Earthwork, Broghan, Co. Dublin
Co. Dublin |
Ritual/Ceremonial
Somewhere beneath a ploughed field in Broghan, County Dublin, the outline of a long-vanished circular enclosure is waiting for the right conditions to give itself away.
It does not announce itself with standing stones or earthen banks. Instead, it appears only as a cropmark, a phenomenon where buried ditches and features cause the plants growing above them to ripen or stress at slightly different rates to the surrounding crop, producing ghostly patterns that become legible only from above, and only in the right season.
The site was identified from a Google Earth orthoimage captured on 26 April 2021, compiled by Caimin O'Brien on the basis of details provided by Jean-Charles Caillère, and uploaded to record in January 2023. The image reveals the cropmark of a circular area defined by what appears to be a ditch, with further cropmarks suggesting internal divisions within the enclosure.
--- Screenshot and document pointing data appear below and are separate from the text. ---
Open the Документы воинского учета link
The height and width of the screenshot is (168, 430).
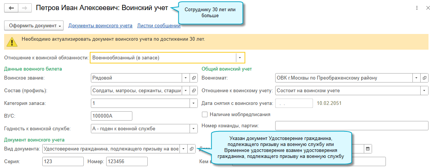(100, 26)
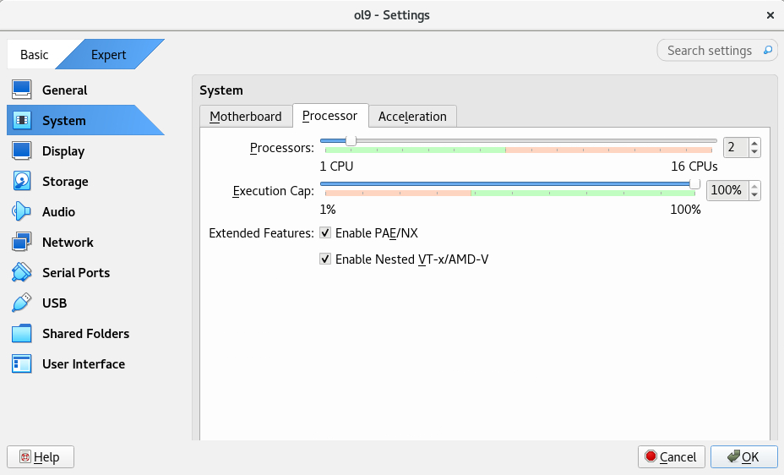This screenshot has height=475, width=784.
Task: Switch to the Motherboard tab
Action: pyautogui.click(x=246, y=116)
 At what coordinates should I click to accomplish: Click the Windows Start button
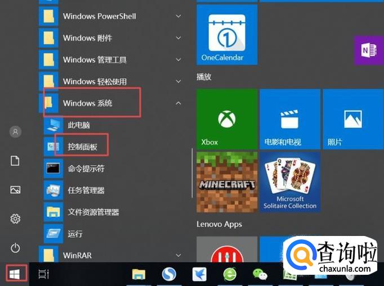click(15, 274)
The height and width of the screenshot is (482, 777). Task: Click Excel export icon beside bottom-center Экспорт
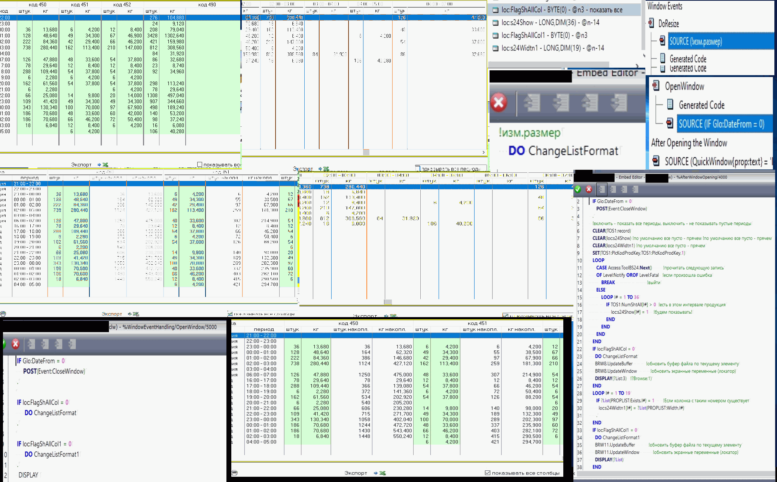point(383,473)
Circular ditched enclosures of this kind are a recurring feature of the Irish archaeological landscape, and may represent anything from a prehistoric burial monument or ring-ditch to an early medieval ringfort, the latter being a farmstead type common between roughly the fifth and twelfth centuries, typically consisting of a raised circular area enclosed by one or more earthen banks and external ditches. Without excavation, precise dating or function remains speculative, but the internal divisions visible in the cropmark hint at a degree of organised activity within the enclosure at whatever point it was in use.
The site lies in a tillage field, meaning access is not generally possible without landowner permission, and the physical remains at ground level are effectively invisible. The best view of the site, as the record itself demonstrates, comes from satellite imagery rather than a field visit. For anyone interested in exploring it remotely, Google Earth remains the practical starting point. The spring date of the original image is relevant: cropmarks in cereal crops tend to appear most clearly in late spring and early summer, when moisture stress differentiates buried features from undisturbed ground. A return visit to the imagery in similar conditions might reveal further detail not captured in the 2021 photograph.